New UK premier pledges to push migration deal with Rwanda

Tuesday November 01 2022
UK Prime Minister Rishi Sunak

Rishi Sunak, whom the British have elected their first Indian and Hindu Prime Minister. PHOTO | LEON NEAL | VARIOUS SOURCES | AFP

By Ange Iliza

The UK’s new Prime Minister is expected to continue supporting the Rwanda migration deal a week before a judicial review decides it fate.

The new Prime Minister Rishi Sunak took office last week after winning majority support from his Conservative Party, preceding Lizz Truss who had pledged to make the deal happen.

UK’s past Prime Ministers, Boris Johnson, Lizz Truss, and Home Secretaries, Priti Patel, and Suella Braverman have all supported the heavily criticised deal of outsourcing illegal migrants to Rwanda.

The $150 million migration deal that has dragged on for seven months was signed by UK’s former Home Minister Priti Patel and Rwanda’s Foreign Minister, Vincent Biruta in April.

The deal was supposed to take elect immediately but was frustrated with criticism by activists and rights organizations. The first flight for the first batch of asylum seekers who were supposed to depart the UK in June was canceled due to a last-minute ruling from the European Court of Human Rights.

Later in August, some asylum seekers in hotels received letters from the Home Secretary department telling them their asylum claims are deemed inadmissible for consideration in the UK and that the government intends to send them to Rwanda to have their claims processed there.

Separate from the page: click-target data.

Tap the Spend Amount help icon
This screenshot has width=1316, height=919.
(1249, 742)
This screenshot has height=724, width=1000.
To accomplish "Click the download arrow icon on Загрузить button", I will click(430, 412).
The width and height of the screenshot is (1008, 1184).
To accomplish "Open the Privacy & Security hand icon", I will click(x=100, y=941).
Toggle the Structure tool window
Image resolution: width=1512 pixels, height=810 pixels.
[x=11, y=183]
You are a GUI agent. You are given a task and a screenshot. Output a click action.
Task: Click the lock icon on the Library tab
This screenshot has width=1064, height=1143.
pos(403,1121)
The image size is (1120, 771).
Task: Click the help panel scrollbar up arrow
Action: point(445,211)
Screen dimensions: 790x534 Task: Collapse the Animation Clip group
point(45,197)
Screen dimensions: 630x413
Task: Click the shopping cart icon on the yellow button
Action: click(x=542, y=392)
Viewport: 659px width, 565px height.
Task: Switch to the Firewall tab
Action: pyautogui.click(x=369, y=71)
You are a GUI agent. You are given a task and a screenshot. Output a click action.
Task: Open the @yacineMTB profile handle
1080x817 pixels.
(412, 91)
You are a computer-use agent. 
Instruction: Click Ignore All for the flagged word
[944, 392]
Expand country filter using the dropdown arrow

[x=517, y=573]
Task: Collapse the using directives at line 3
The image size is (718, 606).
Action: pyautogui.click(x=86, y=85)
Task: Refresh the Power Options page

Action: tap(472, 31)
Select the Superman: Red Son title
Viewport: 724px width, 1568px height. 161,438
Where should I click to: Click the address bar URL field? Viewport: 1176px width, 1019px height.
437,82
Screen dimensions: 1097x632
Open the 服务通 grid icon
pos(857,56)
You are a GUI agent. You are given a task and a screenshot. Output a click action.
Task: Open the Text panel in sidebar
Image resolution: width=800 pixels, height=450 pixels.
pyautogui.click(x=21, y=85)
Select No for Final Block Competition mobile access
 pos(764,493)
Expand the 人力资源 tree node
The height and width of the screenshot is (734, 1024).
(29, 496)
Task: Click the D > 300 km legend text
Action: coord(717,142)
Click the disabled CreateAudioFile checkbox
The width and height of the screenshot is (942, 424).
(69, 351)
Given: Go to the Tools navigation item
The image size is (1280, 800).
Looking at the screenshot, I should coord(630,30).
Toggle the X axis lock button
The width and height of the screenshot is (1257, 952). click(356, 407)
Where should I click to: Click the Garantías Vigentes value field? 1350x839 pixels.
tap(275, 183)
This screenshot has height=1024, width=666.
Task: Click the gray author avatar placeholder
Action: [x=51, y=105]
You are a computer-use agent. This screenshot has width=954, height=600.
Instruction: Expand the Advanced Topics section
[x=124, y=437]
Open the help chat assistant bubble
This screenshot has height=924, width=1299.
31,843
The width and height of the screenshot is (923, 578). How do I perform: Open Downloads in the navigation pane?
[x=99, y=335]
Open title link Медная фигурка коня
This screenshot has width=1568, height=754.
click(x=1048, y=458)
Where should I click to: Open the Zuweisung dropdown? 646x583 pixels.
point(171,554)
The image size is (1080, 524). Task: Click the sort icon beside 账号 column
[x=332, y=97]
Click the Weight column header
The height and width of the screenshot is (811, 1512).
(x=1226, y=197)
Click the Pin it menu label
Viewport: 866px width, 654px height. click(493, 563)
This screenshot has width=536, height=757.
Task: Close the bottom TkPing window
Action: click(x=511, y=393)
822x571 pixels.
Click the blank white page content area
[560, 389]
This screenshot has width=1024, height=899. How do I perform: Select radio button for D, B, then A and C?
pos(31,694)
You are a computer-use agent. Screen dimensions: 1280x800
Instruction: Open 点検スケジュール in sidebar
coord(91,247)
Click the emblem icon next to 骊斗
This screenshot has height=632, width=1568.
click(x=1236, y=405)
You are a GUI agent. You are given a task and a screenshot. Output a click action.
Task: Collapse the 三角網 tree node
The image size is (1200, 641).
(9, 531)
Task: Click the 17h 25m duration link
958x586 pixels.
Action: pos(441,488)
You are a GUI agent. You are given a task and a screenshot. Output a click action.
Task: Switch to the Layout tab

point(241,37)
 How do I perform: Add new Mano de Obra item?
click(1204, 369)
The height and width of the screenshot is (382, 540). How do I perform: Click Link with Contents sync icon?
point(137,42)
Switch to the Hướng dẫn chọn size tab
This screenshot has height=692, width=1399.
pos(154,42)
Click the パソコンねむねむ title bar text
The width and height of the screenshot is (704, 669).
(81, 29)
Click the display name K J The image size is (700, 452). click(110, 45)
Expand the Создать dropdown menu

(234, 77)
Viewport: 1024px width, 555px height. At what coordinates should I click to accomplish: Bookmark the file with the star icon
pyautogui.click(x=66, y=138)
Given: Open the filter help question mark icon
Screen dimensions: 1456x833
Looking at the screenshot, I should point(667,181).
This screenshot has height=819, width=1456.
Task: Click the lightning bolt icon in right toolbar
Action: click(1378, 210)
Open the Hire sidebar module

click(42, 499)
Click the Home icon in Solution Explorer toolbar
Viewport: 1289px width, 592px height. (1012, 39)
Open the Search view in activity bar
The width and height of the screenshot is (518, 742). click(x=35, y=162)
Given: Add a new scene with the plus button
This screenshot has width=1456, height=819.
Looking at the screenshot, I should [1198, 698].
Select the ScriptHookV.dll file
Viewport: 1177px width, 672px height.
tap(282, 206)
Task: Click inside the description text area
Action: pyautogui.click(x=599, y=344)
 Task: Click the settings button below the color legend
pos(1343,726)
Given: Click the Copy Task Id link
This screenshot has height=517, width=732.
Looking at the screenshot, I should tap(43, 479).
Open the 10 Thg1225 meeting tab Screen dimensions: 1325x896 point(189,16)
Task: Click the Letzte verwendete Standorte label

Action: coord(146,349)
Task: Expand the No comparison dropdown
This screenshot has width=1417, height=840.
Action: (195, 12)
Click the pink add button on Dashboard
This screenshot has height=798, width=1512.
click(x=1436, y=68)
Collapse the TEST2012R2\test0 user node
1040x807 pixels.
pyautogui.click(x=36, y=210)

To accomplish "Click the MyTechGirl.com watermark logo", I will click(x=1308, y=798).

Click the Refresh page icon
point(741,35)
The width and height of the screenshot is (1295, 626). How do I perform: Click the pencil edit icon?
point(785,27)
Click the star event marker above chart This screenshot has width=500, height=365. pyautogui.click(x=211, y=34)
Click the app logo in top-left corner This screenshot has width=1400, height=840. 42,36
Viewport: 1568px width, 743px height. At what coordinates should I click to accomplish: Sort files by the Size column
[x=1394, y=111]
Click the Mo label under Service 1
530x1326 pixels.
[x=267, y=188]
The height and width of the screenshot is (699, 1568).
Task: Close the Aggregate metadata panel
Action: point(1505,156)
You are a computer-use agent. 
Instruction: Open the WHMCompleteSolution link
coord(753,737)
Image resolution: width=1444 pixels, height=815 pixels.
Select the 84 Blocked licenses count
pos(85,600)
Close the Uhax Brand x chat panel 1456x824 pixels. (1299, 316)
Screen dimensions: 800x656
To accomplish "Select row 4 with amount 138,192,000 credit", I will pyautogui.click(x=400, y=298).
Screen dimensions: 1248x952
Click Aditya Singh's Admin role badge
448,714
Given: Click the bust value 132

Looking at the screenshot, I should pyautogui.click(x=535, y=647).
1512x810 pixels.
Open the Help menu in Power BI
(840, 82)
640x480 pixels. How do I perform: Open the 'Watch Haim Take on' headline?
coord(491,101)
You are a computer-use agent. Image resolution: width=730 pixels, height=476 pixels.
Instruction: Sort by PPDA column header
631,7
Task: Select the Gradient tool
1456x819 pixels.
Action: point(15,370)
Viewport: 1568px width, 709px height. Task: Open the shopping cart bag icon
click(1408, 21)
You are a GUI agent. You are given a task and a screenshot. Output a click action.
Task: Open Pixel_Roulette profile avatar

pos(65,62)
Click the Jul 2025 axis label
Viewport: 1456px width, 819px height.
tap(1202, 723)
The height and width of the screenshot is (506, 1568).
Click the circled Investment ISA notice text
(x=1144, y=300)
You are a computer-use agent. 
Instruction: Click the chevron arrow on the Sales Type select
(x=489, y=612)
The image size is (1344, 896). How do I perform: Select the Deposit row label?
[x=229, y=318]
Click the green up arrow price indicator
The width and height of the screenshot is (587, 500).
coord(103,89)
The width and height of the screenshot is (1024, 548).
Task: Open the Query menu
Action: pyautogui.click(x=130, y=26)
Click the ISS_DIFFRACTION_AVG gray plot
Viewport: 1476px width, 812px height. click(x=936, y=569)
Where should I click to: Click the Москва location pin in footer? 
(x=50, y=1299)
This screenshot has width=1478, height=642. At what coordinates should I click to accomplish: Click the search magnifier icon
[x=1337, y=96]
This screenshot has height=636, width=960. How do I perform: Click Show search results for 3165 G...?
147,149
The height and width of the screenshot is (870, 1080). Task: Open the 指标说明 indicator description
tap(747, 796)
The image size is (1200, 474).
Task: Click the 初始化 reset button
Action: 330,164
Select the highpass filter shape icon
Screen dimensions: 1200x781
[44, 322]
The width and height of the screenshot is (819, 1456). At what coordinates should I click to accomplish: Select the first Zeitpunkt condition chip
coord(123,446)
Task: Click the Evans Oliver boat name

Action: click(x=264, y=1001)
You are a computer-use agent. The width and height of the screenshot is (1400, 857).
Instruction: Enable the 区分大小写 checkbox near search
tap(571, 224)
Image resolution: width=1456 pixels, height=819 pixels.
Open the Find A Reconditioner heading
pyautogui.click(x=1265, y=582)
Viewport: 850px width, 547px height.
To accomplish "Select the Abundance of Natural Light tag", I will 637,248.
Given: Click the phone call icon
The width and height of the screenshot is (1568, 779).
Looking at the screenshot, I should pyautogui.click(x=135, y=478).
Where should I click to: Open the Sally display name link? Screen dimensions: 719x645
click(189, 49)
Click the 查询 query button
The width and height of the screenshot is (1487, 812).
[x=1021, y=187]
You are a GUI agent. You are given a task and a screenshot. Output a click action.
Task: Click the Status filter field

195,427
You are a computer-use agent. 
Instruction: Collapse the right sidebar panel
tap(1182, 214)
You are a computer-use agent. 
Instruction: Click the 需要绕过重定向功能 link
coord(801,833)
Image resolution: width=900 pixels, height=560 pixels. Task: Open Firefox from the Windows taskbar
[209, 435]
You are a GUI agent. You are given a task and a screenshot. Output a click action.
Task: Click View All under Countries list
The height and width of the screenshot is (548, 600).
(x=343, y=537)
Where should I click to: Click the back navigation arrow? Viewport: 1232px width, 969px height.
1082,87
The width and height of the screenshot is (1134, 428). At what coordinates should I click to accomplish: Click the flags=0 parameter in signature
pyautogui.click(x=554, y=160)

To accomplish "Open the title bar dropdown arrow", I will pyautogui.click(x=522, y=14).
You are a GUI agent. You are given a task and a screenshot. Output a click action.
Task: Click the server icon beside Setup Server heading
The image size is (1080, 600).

Since June, the Divisional Court in London has been hearing a case by the Secretary of State for the Home Department and six individual asylum seekers, a trade union, and two immigration-specialist NGOs.

The court case raised challenges both to the lawfulness of the deal to deport the individual claimants to Rwanda and to assess Rwanda as being a safe country for asylum seekers given the country’s history with human rights violation allegations.

Judgment is not expected until November 2022, as other claims raising additional challenges to the implementation of the UK-Rwanda deal will be heard in early October by the same Court, with judgment to be handed down at the same time.

“We remain committed to our world-leading Migration Partnership with Rwanda, which will see those who come to the UK through dangerous, illegal, and unnecessary routes relocated to Rwanda to rebuild their lives there," said Ms. Truss.